Bird flu fatality
December 31, 2011A bus driver in southern China died on Saturday, December 31, after testing positive for the H5N1 bird flu virus. Health authorities said it was the nation's first reported human case of the deadly disease in 18 months.
The 39-year-old man died of multiple organ failure in the early afternoon after developing symptoms on December 21. China's official Xinhua news agency reported he had no direct contact with poultry in the month leading up to his death and had not left his home city Shenzhen.
The city of more than 10 million people is in the Guangdong province bordering Hong Kong, where more than 19,000 birds have been slaughtered after three tested positive for the avian influenza virus in mid-December.
The Guangdong health department said 120 people who had close contact with the man have not developed any signs of contraction.The precise source of the disease, however, remains unknown.

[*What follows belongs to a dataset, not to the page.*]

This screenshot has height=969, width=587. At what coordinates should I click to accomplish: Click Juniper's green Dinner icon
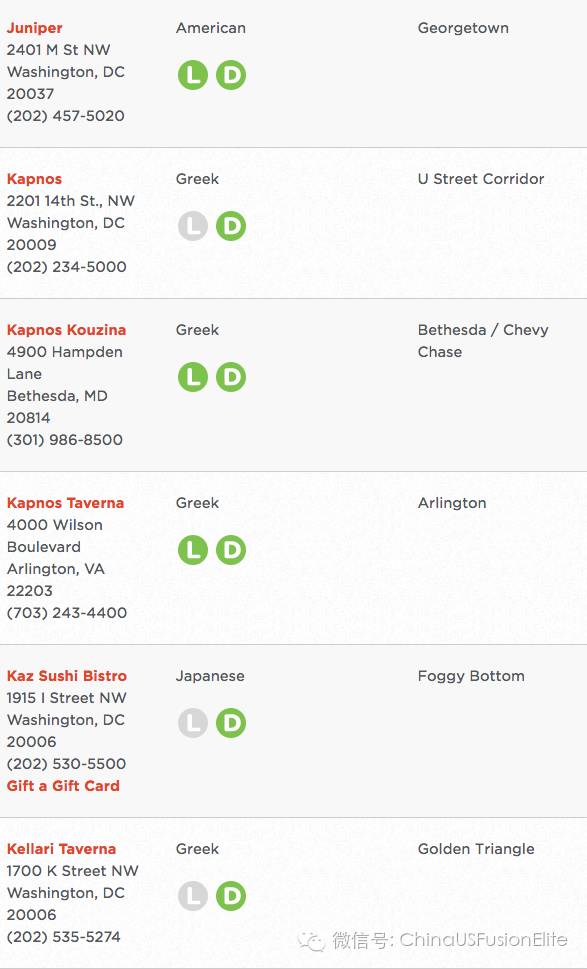231,75
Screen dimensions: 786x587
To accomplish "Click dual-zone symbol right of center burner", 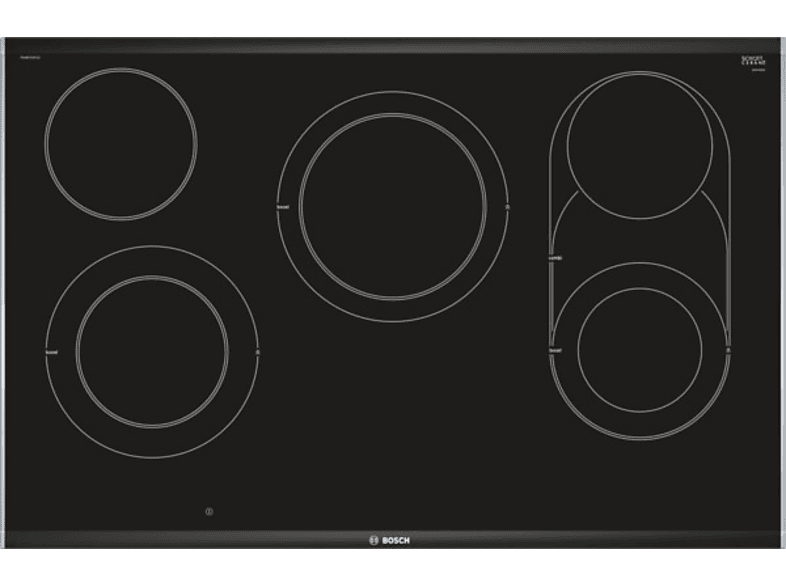I will [508, 207].
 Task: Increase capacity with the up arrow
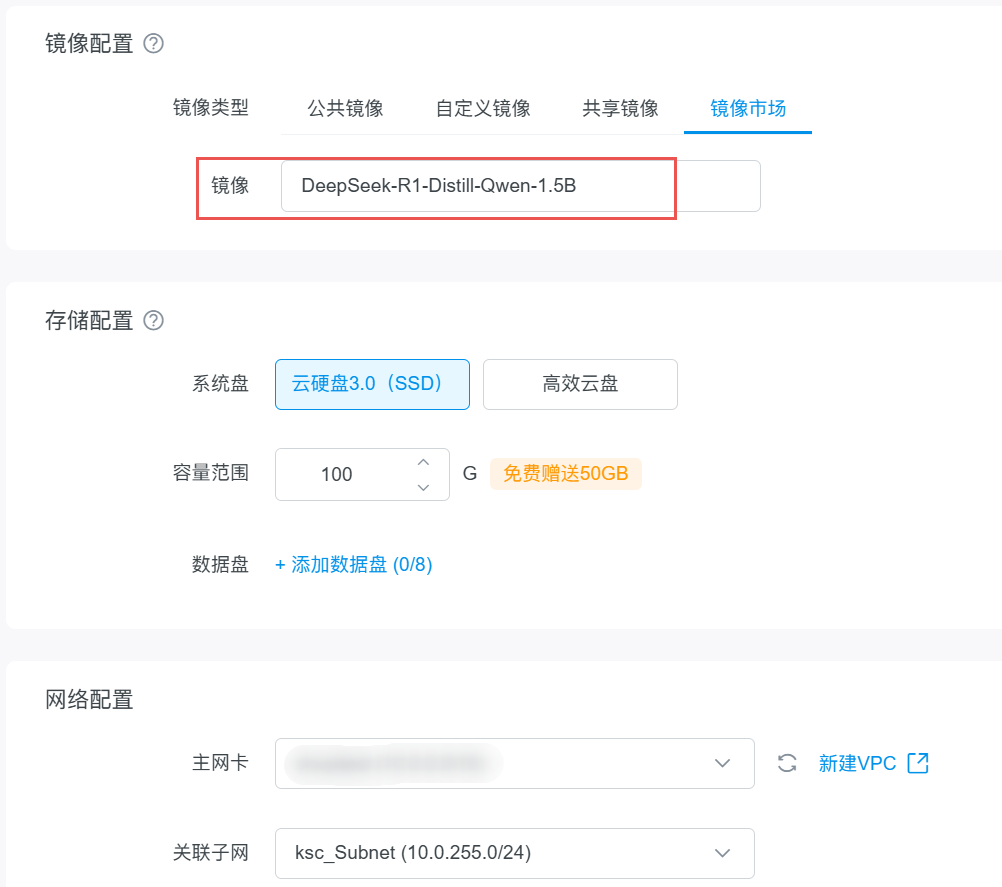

"So far, we have not received any reports of any birds being infected," an official at the Shenzhen agriculture and fisheries bureau said on Saturday. "We will not make any plans to kill domestic birds unless we know that was the source, or if there is any sign of birds being infected."
High death toll
The H5N1 virus rarely infects humans and is usually only contracted by people in close contact with poultry, yet the disease has proved fatal in about 60 percent of cases. The World Health Organization claim that of 573 confirmed cases, 336 people have died since 2003.
With the world's largest poultry population, China is considered one of the nations most at risk of a bird flu epidemic. The country's last reported human case was in June 2010 when a pregnant 22-year-old woman died after being exposed to sick and dead poultry.